Texas Sharpshooter
Cherry-picking clusters in data after the fact and treating them as meaningful — like shooting a wall, then painting the target around the holes.
Examples
The name comes from an old joke: a marksman fires a scatter of shots at the side of a barn, then walks up and paints a bullseye around the spot where the most holes landed. Presto, a sharpshooter. The same move happens with real data.
A reader compares their day to their horoscope.
Horoscope: “A conversation today brings unexpected news.” Priya: “My coworker did mention a surprise meeting! This is so accurate.”
The horoscope also said “a financial decision requires patience,” which didn’t happen, and Priya doesn’t count that. Out of a dozen vague predictions, she noticed the one that loosely fit and ignored the rest.
Companies do the same with performance data:
Post: “After our redesign, checkout completion is up 12%! The new design works.” Reply: “Wasn’t average order value down 8% and support tickets up 15% that same month?”

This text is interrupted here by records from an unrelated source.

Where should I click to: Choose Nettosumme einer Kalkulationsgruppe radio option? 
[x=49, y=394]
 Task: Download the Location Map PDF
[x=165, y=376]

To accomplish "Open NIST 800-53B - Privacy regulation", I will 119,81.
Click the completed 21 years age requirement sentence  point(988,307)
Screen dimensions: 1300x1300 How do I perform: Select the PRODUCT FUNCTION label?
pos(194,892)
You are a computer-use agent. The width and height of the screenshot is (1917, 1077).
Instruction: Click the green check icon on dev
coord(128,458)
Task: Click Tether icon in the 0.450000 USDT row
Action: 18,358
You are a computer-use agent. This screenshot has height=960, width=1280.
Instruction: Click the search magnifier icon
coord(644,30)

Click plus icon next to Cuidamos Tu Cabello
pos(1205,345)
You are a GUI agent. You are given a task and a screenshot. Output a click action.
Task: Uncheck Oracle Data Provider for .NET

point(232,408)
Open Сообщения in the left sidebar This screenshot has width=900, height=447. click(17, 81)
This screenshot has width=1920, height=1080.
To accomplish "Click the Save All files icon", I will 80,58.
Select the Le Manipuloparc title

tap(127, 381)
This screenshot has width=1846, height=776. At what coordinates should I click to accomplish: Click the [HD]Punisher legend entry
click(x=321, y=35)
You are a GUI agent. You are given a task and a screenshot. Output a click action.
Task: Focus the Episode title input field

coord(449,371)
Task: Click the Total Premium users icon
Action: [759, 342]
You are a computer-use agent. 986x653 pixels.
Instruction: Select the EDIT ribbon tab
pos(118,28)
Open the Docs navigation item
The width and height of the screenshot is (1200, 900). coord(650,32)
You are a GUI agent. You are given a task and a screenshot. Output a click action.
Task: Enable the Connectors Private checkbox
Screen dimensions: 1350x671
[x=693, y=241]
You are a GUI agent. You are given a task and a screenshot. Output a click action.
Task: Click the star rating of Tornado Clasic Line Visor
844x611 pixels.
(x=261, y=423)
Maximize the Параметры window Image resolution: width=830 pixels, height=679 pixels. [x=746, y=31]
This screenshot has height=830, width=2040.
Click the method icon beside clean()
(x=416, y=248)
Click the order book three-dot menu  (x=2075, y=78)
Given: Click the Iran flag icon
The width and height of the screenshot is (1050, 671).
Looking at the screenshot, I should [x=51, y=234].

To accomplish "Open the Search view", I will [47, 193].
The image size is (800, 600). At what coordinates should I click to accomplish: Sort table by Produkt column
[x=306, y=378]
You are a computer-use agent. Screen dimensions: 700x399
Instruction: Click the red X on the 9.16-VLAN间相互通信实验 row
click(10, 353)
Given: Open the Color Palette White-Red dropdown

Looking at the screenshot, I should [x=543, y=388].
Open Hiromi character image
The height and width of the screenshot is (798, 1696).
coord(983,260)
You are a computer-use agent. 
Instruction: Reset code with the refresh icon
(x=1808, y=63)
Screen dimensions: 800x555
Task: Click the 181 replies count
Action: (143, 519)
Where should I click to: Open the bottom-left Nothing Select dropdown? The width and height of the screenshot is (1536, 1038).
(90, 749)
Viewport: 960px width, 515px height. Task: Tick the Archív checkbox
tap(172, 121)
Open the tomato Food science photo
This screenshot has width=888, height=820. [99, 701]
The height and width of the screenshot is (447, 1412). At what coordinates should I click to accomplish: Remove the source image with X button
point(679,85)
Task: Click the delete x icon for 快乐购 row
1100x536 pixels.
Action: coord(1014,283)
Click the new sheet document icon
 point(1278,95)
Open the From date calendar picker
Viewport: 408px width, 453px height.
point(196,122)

Out of a dashboard full of metrics, one moved in a flattering direction. That metric got the announcement; the others didn’t.
Why the reasoning fails
Large enough datasets always contain some cluster, streak, or coincidence purely by chance — that’s what randomness looks like at scale. The Texas sharpshooter fallacy draws the “target,” the claim of significance, after already seeing where the data landed, instead of predicting the pattern in advance and testing it. Because the target is painted around the hits, it’s guaranteed to match — and that guarantee is exactly what makes it worthless as evidence. A real finding has to be specified before looking at the data, or confirmed on a fresh, separate sample.
How to respond
- Ask what was predicted beforehand: “Was this pattern expected before you saw the results, or spotted afterward?”
- Ask about the whole dataset: “What did the other metrics do? Are we only hearing about the one that improved?”
- Ask for replication: “Does this pattern hold up on a different sample, or just this one?”
- Don’t dismiss every after-the-fact observation. Noticing a pattern and then designing a proper test to check it is exactly how real discoveries start — the fallacy is stopping at the noticing.